Material for this task:
------------------------------------------------

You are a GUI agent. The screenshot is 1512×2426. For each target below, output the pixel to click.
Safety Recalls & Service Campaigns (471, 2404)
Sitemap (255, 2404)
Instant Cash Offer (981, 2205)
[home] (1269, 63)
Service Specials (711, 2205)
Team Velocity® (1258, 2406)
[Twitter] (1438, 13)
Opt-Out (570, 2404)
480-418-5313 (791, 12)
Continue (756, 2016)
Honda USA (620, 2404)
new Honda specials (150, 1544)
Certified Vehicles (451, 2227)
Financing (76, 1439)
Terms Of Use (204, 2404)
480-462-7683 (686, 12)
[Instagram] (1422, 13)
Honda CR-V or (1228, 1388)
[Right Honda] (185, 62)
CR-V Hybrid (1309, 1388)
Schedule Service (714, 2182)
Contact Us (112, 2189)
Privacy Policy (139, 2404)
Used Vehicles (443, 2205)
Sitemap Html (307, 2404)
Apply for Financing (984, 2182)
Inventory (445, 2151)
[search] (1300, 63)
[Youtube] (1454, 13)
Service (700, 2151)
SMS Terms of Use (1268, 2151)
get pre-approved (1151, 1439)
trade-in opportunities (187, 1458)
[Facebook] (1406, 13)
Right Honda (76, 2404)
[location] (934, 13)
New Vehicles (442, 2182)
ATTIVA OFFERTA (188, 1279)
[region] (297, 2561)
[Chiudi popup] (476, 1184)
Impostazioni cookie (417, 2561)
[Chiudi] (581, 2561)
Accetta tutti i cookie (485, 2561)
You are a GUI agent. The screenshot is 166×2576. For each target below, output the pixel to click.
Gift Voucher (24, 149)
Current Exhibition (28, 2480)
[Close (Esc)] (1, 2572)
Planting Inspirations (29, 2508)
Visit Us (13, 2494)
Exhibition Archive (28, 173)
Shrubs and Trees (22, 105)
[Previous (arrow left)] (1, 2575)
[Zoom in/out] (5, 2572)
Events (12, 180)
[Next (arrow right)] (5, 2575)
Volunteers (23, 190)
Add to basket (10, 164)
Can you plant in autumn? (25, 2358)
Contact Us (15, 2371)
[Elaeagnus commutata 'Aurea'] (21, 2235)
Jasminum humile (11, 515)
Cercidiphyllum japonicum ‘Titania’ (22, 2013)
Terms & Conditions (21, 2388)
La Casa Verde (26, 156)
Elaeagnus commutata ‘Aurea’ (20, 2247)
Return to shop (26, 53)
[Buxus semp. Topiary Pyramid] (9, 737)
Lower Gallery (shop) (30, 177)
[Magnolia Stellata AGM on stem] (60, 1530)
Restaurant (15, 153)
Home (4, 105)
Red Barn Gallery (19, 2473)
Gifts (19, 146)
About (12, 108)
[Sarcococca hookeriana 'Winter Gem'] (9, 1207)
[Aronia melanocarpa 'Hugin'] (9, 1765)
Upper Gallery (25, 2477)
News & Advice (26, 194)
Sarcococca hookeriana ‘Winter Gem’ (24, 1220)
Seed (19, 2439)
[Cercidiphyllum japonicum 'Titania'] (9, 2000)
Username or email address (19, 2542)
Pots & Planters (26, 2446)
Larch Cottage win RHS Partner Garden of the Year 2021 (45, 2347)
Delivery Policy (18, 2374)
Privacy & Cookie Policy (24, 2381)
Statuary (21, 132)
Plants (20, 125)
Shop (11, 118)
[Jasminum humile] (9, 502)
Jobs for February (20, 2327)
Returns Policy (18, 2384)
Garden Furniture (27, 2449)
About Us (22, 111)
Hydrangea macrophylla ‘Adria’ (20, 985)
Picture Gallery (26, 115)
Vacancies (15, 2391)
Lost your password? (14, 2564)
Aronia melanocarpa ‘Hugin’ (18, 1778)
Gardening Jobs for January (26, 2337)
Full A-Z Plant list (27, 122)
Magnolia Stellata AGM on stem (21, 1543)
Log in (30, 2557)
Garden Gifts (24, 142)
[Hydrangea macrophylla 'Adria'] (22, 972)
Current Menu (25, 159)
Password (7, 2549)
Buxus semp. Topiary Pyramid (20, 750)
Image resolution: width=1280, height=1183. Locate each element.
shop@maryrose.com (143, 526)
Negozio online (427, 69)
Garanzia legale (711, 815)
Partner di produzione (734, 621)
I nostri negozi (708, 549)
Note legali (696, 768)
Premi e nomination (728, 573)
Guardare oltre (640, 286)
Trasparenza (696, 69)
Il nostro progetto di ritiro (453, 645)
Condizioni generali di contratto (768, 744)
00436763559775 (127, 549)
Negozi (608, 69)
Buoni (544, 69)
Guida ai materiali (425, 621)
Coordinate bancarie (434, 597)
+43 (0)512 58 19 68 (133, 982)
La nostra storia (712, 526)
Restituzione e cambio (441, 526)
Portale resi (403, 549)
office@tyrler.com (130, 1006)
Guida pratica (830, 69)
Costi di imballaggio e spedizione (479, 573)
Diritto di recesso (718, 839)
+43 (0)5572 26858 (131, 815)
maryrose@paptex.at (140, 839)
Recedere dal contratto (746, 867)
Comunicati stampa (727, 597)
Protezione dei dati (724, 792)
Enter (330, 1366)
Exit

------------------------------------------------

What the task requires:
From the records above, return each line where "screenshot" occurs.

Output for this task:
You are a GUI agent. The screenshot is 1512×2426. For each target below, output the pixel to click.
You are a GUI agent. The screenshot is 166×2576. For each target below, output the pixel to click.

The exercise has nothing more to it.